From: Hannes Reinecke <[email protected]>

Returning a nvme status from nvme_tcp_setup_ctrl() indicates that the
association was established and we have received a status from the
controller; consequently we should honour the DNR bit.
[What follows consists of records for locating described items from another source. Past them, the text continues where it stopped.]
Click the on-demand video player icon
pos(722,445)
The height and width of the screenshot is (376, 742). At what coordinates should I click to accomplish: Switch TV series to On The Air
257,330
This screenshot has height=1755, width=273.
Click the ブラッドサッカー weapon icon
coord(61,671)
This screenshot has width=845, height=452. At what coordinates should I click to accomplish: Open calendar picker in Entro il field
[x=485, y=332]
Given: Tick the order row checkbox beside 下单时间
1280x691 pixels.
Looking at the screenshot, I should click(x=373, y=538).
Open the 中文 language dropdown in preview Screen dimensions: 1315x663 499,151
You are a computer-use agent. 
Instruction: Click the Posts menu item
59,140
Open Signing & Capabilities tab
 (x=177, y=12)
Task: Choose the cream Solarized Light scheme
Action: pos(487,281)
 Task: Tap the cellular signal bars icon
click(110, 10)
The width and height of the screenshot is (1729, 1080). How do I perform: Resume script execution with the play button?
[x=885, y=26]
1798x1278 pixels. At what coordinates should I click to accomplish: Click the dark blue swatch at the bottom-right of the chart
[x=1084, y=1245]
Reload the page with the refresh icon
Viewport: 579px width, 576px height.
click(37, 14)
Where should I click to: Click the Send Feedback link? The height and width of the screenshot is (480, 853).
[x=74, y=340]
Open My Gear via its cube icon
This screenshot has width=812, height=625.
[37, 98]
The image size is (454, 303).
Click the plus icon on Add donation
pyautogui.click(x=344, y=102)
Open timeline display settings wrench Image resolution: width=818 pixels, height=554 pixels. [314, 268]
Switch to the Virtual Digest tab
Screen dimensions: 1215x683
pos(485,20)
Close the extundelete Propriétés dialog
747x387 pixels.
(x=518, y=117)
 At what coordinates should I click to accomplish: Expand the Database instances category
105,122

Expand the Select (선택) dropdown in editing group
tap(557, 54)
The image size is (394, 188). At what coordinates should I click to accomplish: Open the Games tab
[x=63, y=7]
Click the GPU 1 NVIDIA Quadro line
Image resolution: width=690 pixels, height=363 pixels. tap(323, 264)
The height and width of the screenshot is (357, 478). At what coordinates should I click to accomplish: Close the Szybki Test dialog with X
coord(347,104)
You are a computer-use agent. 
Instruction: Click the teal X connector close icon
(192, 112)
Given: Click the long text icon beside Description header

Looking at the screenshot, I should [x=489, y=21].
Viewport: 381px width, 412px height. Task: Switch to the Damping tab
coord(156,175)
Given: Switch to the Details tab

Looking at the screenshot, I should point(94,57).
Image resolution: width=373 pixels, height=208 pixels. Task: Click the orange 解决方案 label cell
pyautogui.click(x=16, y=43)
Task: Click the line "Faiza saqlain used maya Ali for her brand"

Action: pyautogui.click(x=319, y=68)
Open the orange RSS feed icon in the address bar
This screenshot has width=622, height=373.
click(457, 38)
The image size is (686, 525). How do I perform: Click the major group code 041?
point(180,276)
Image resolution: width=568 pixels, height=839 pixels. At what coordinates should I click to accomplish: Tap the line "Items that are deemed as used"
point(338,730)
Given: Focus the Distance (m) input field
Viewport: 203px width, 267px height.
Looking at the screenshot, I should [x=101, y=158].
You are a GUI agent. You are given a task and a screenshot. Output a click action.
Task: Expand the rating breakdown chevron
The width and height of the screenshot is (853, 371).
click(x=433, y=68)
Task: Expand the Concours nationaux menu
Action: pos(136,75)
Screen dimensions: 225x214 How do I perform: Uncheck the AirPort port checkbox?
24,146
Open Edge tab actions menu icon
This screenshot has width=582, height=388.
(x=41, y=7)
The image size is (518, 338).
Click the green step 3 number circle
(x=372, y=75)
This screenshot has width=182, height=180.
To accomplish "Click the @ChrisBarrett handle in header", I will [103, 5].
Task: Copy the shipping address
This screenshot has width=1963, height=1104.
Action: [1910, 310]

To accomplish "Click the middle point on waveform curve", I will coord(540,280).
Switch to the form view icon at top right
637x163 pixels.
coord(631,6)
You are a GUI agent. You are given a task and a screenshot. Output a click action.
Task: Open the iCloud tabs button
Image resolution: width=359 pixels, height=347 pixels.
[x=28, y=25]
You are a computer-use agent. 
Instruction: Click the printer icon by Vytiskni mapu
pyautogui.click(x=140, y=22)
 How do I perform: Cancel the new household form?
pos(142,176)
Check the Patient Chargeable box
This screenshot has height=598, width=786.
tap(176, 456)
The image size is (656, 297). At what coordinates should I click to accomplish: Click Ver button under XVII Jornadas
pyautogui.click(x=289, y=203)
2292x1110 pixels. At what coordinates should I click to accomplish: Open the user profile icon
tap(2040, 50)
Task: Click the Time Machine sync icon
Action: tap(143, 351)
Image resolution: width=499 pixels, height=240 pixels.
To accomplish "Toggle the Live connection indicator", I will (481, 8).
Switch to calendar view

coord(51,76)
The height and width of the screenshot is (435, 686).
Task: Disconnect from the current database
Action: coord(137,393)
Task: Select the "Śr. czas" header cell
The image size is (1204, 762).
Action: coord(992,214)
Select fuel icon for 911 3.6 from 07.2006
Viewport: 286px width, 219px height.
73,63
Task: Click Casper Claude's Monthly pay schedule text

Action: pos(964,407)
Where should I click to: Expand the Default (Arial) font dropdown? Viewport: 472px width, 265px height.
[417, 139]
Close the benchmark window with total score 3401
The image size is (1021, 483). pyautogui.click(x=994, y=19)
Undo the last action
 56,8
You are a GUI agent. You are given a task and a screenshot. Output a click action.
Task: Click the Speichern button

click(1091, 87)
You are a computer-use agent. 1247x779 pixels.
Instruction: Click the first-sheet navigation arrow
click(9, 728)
If not any future
reconnect attempts will just return the same error, so we can
short-circuit the reconnect attempts and fail the connection directly.

Signed-off-by: Hannes Reinecke <[email protected]>
[dwagner: - extended nvme_should_reconnect]
Signed-off-by: Daniel Wagner <[email protected]>
---
drivers/nvme/host/fabrics.c | 14 +++++++++++++-
drivers/nvme/host/fabrics.h | 2 +-
drivers/nvme/host/fc.c | 4 +---
drivers/nvme/host/rdma.c | 19 ++++++++++++-------
drivers/nvme/host/tcp.c | 22 ++++++++++++++--------
5 files changed, 41 insertions(+), 20 deletions(-)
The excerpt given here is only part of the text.